Xilinx surprised Wall Street by beating its fiscal second-quarter earnings predictions on revenue and profit. The chipmaker turned in forecast defying financial results thanks to double-digit growth in its automotive and datacenter segments.
Although the firm did not comment on possible acquisition negotiations with AMD, it did offer better-than-expected guidance for the current period.
Automotive and Datacenter Sales on the Rise
In the September quarter, Xilinx made $767 million with earnings per share (EPS) of $0.79. That meant the company’s sales contracted by 8 percent while its profit shrunk by 11 percent year-over-year. But its FQ2 financial results represented sequential income growth of 5 percent and a 108 percent rise in EPS.
The chipmaker’s intake also topped Wall Street estimates of $756.7 million in sales and EPS of $0.72.
Xilinx’s quarterly regulatory filings revealed its automotive revenue improved 36 percent sequentially while its datacenter income jumped 30 percent annually. The firm’s core business segment – which produces aerospace and defense; industrial; telecommunications, media & entertainment offerings – expanded by 11 percent year-over-year.
The manufacturer listed its T1 Telco Accelerator Card, a 5G networking component, as an FQ2 highlight. As fifth-generation mobile data networks have gone live in several key regions this year, the new product likely sold well.
A Bright Future Ahead – With or Without AMD
For the holiday quarter, Xilinx anticipates bringing in between $750 million to $800 million. If the corporation hits the midpoint of its guidance, it will earn 7.19 percent more than it did in FQ3 2019. The company will record its first growth in five quarters if it meets its forecast’s low end.
Wall Street has pegged its current period income $774.2, so the company could upend analyst expectations.

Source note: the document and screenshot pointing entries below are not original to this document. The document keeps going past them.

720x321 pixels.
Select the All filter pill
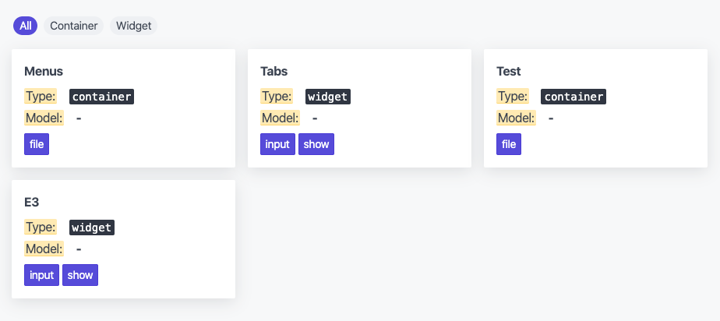pos(25,26)
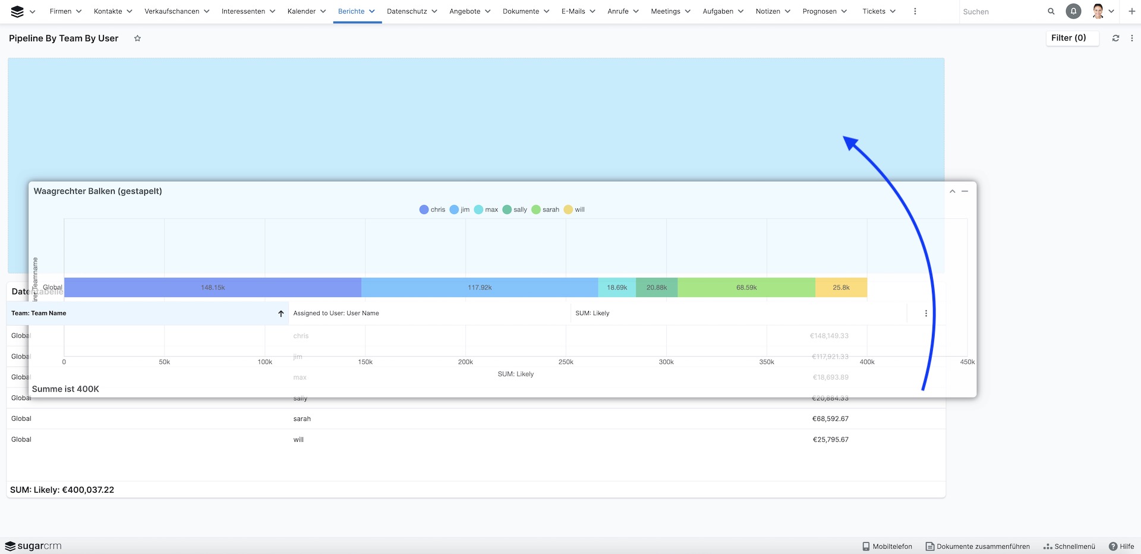This screenshot has height=554, width=1141.
Task: Toggle chris series in chart legend
Action: pyautogui.click(x=432, y=210)
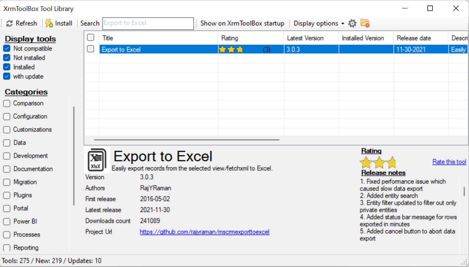Tick the checkbox on the Export to Excel row
Image resolution: width=469 pixels, height=267 pixels.
pyautogui.click(x=90, y=49)
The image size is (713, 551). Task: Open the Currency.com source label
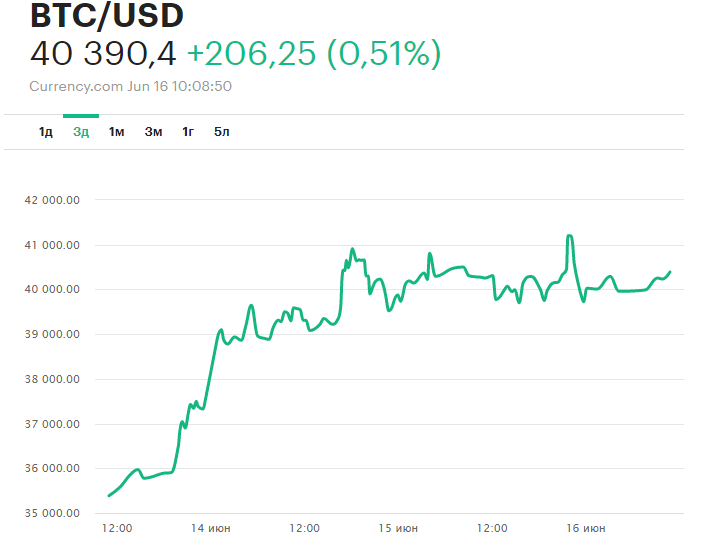point(76,86)
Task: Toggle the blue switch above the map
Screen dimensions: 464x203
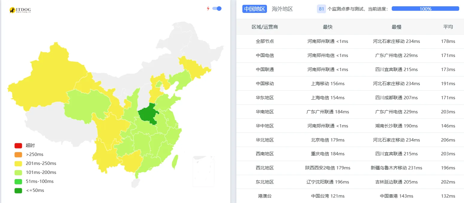Action: tap(217, 8)
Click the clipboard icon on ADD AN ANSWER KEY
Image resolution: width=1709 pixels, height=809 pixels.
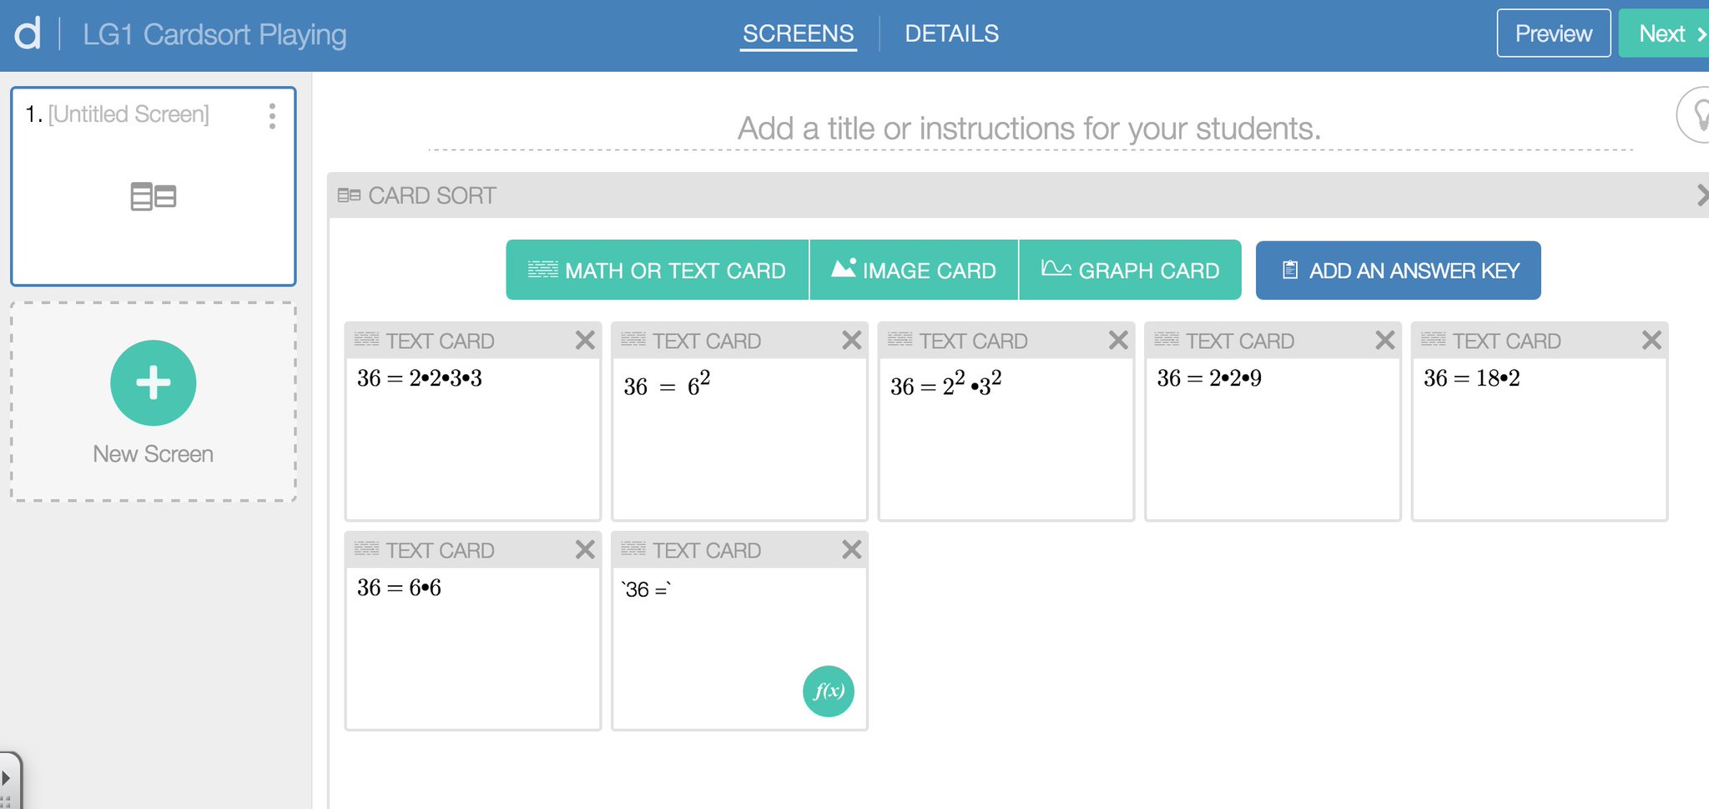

Right now, Xilinx seems capable of delivering back to back earnings surprises. The mounting popularity of 5G-enabled smartphones should drive sales of its networking components for years to come. The firm also had design wins with Subaru and Continental in FQ2 and announced partnerships with Avnet and Samsung earlier in the year. Those collaborations should provide the chipmaker with new revenue streams going forward.
Although Xilinx has hearty near and long-term prospects, it is also reportedly considering a takeover offer.
Earlier this month, the Wall Street Journal reported AMD is interested in buying its fellow chipmaker for around $30 billion. Such a deal would give the firm’s stakeholders a significant return on their investments. But its leaders could believe operating as an independent corporation is a better idea since the corporation has real growth potential.
Nevertheless, Xilinx looks to have a bright future ahead as a subsidiary or standalone enterprise.